Let’s define a box, where the concrete type for protocol Cup  is stored: such box will inherit from our previously define abstract class.  By inheriting from _AnyBase , it also follows the Cup  protocol.  The generic parameter ConcreteCup  also follows the protocol Cup .  All methods and properties of ConcreteCup  are wrapped by this class. Note that when referring to this class we need to specify a concrete type for Cup . For example: _AnyCupBox<TeaCup> .  That is not what we want.  When referring to its super class instead, we only need to specify a concrete type for its Content .  For example: _AnyCupBase<Tea> .  This should shed some light on why we need a base abstract class to inherit from and this trick lays at the heart of the technique.

private final class _AnyCupBox<ConcreteCup: Cup>: _AnyCupBase<ConcreteCup.Content> {
    // Store the concrete type
    var concrete: ConcreteCup
    
    // Override all properties
    override var description: String {
        get { return concrete.description }
    }
    
    // Define init()
    init(_ concrete: ConcreteCup) {
        self.concrete = concrete
    }
    
    // Override all methods
    override func replaceContent(with newContent: ConcreteCup.Content) -> Self {
        concrete.replaceContent(with: newContent)
        return self
    }
    override func showContent() -> ConcreteCup.Content? {
        return concrete.showContent()
    }
}

(3) The pseudo-protocol

And finally we can define the public class that we are going to use.

final class AnyCup<Content>: Cup {
    // Store the box specialised by content.  
    // This line is the reason why we need an abstract class _AnyCupBase. We cannot store here an instance of _AnyCupBox directly because the concrete type for Cup is provided by the initialiser, at a later stage.
    private let box: _AnyCupBase<Content>
    
    // All properties for the protocol Cup call the equivalent Box proerty
    var description: String {
        get { return box.description }
    }
    
    // Initialise the class with a concrete type of Cup where the content is restricted to be the same as the genric paramenter
    init<Concrete: Cup>(_ concrete: Concrete) where Concrete.Content == Content {
        box = _AnyCupBox(concrete)
    }
    
    // All methods for the protocol Cup just call the e quivalent box method
    func replaceContent(with newContent: Content) -> Self {
        box.replaceContent(with: newContent)
        return self
    }
    func showContent() -> Content? {
        return box.showContent()
    }
}

See how this works!

// Use the generic type in a collection

let cupboardOne: [AnyCup<Coffee>] = [AnyCup(CoffeeMug()), AnyCup(CoffeeCup())]
let cupboardTwo: [AnyCup<Tea>] = [AnyCup(TeaMug()), AnyCup(TeaMug())]

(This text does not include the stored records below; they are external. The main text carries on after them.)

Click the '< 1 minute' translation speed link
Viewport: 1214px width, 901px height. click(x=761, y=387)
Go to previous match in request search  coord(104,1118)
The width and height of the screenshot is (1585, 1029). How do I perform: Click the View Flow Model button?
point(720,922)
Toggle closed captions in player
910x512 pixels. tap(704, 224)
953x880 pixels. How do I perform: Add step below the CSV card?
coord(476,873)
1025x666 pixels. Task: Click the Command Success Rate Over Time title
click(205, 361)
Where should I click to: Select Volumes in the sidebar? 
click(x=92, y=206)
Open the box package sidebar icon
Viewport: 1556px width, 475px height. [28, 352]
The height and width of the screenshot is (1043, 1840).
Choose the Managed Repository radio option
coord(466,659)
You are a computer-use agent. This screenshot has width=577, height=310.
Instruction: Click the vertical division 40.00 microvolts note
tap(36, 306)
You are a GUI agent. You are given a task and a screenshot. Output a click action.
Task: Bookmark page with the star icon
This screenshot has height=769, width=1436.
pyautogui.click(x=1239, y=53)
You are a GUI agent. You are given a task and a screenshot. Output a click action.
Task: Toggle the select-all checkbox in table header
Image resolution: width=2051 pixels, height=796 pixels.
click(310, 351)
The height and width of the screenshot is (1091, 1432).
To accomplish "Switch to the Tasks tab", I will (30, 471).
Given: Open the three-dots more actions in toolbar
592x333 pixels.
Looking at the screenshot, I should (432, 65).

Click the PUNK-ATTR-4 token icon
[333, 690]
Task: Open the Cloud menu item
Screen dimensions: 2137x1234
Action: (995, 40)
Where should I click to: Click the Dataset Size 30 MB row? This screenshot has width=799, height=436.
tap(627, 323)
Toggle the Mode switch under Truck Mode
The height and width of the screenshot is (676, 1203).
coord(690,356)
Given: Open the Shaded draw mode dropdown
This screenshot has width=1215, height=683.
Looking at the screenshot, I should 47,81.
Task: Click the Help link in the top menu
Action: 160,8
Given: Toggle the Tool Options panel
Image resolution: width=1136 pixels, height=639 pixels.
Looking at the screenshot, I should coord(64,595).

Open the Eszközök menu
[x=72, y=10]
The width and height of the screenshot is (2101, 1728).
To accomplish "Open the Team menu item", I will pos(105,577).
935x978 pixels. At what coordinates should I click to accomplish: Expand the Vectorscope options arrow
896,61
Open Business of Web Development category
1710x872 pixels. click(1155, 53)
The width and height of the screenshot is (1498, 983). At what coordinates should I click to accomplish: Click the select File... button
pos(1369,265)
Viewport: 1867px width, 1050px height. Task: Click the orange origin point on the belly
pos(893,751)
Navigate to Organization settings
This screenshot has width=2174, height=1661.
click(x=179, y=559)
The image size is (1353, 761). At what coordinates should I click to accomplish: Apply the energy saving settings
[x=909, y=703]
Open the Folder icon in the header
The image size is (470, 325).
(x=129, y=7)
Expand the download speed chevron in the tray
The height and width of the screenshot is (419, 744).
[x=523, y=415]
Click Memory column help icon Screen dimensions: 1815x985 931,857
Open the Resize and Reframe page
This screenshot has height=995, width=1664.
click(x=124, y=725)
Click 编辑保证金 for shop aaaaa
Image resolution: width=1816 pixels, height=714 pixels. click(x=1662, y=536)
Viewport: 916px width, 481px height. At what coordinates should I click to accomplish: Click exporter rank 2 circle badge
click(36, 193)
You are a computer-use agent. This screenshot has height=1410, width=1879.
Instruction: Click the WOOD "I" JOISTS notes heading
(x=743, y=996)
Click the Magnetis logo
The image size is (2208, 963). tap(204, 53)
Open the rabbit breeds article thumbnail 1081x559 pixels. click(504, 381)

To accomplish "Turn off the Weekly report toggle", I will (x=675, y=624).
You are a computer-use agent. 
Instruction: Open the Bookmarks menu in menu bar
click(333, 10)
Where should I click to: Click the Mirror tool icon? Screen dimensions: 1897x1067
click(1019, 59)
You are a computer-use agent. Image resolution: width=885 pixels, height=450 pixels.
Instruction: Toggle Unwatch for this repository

// Return the generic type in a function (explicitely or implicitely)

func giveMeACupOfCoffee() -> AnyCup<Coffee>? {
    return cupboardOne.first
}

// Use the generic type as an input to a function

func describe(cup: AnyCup<Coffee>) {
    print(cup.description)
}

// Store a generic property

struct myShelf<Content> {
    var cup: AnyCup<Content>
}

Conclusion

While I am still not very comfortable with this pattern (a lot of boilerplate, difficult to fully grasp), I will give it a go as it seems very general.   You can also refer to two other excellent blog posts by Realm and by The Big Nerd Ranch basically outlining the same architecture and source of inspiration for this writing.

This Post Has 2 Comments

  1. The best blog post on “type erasure” out there. Great explanation. Great examples!!!

    1. Thanks! Hopefully this pattern will make it somehow in the compiler one day.